Task input
● ● ●

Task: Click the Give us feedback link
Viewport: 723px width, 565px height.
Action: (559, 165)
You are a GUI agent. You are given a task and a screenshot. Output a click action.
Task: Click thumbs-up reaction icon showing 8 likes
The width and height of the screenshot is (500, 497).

● ● ●

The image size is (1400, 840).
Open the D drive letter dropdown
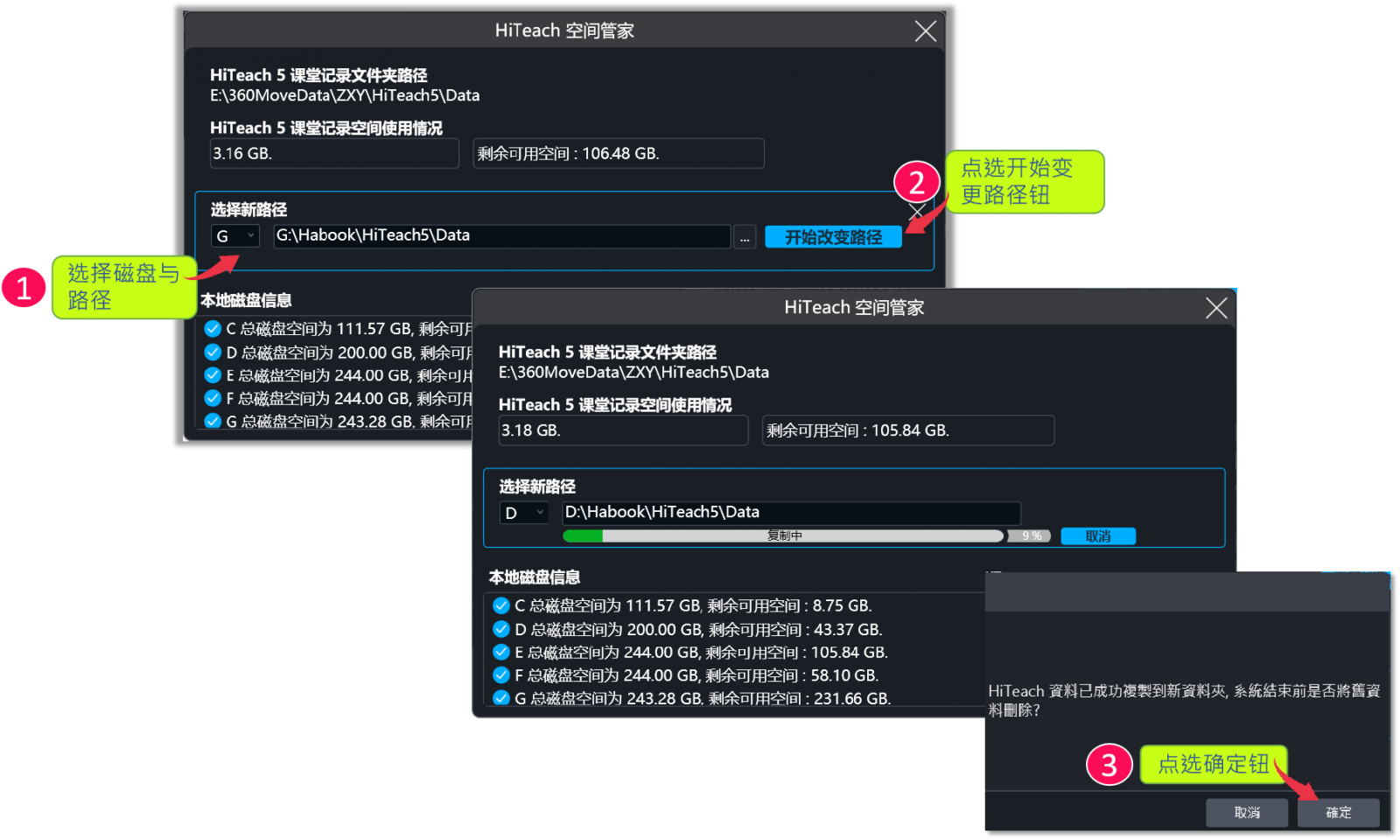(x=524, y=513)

● ● ●

Task directions
Out of the preceding entries, pull each line that contains the word "screenshot".

Solution to this task
You are a GUI agent. You are given a task and a screenshot. Output a click action.
The width and height of the screenshot is (500, 497).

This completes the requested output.